■ Ausgewählter Text:
82. Erzählabend in Mittel-Gründau: die Wanderarbeiter blieben nicht Rad-los

„Gutes Rad ist zu teuer, sagten sich die Wanderarbeiter  und die, die allmorgendlich zig Kilometer, wenn nicht direkt zur Arbeit in die Stadte, so doch wenigstens zum nächsten Bahnhof wandern mussten, wenn die Bahnfahrt nicht zu teuer war. Deshalb wurde zwischen 1896 und 1910 die genossenschaftlich betriebene Fahrradfabrik des “Solidaritätsverbandes” in Offenbach aufgebaut. Der Vertrieb lief über die Solidaritäts-Radsportvereine. Dort holten sich die Arbeiter gutes und guten Rad. Denn in den weit über 1000 vereinseigenen Fahrradwerkstätten wurden nicht nur Fahrräder repariert. In den Radsportvereinen wurde nicht nur für die Arbeiter-Olympiade 1925  in Frankfurt und die im letzten Moment durch Reichspräsident Hindenburg, Reichskanzler Brüning und den preussischen Innenminister Severing verbotene Arbeiter-Spartakiade 1931 in Berlin trainiert. …“

Historisch-Demokratischer Verein Mittel-Gründau von 1848 i.d. IAS e.V. // c/o Hartmut Barth-Engelbart / Bachgasse 1 („Bei’s TObiasse“) / 63584 Gründau / Mittel-Gründau

 

Einladung   zum 82. Erzählabend des Historisch-Demokratischen Vereins Mittel-Gründau von 1848

FREITAG, 06. Oktober um 18.30 Uhr   im Anbau des Volkshauses,

Der Vater der SKG, der Fußballverein „Blau-Weiß“ ist 1920 „geboren“

Die SKG-Mutter, der Radsport-Verein „Solidarität“ ist einige Jahre älter, wahrscheinlich zwischen 1896 und 1914 „geboren“.

■ Inhalt des Datensatzes:
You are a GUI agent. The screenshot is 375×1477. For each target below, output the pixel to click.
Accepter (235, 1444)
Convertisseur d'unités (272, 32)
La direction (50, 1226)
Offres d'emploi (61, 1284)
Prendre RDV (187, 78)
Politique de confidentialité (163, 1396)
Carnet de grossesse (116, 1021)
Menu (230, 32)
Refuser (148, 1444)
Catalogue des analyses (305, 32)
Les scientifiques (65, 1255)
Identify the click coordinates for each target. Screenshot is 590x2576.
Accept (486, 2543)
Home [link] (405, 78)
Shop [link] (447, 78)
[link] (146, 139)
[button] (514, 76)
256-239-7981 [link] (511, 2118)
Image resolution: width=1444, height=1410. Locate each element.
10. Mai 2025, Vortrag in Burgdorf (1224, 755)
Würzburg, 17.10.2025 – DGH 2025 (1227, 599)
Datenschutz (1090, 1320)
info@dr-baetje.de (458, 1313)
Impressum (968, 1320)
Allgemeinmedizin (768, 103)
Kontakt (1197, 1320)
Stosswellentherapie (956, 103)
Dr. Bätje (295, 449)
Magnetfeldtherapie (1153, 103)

■ Aufgabe und Anforderungen:
Führen Sie den ausgewählten Text über den Erzählabend in Mittel-Gründau im Anschluss an seinen letzten Satz weiter.

■ Lösung der Aufgabe:
Die schwere Geburt der Tochter dieses ungleichen Paares war 1946, die Amme war der damals schon 83jährige Gesangsverein „Eintracht“ und der 42jährige Geburtshelfer Wilhelm Pfannmüller

 

Die SKG, die Sport- & Kultur-Gemeinschaft Mittel-Gründau ist ein Nachkriegskind, das 1946 mit Hilfe einer Hebamme geboren wurde. Die Eltern und die Hebamme hatten das „1000jährige Reich“ trotz schwerer Verluste und Verbote überlebt. Die Amme war die „Eintracht“, der Gesangsverein, die Mutter war die „Solidarität“, der Radsportverein und der Vater war der Fußball-Verein „Blau-Weiß“.

Die Amme ist 1863 in Mittel-Gründau, die „Solidarität“ zwischen 1896 und 1914 und der Fußball-Verein „Blau-Weiß“ 1920 ebenfalls in Mittel-Gründau geboren worden.

Wie die schwere SKG-Geburt 1946 verlief, wird beim 82. Erzählabend berichtet.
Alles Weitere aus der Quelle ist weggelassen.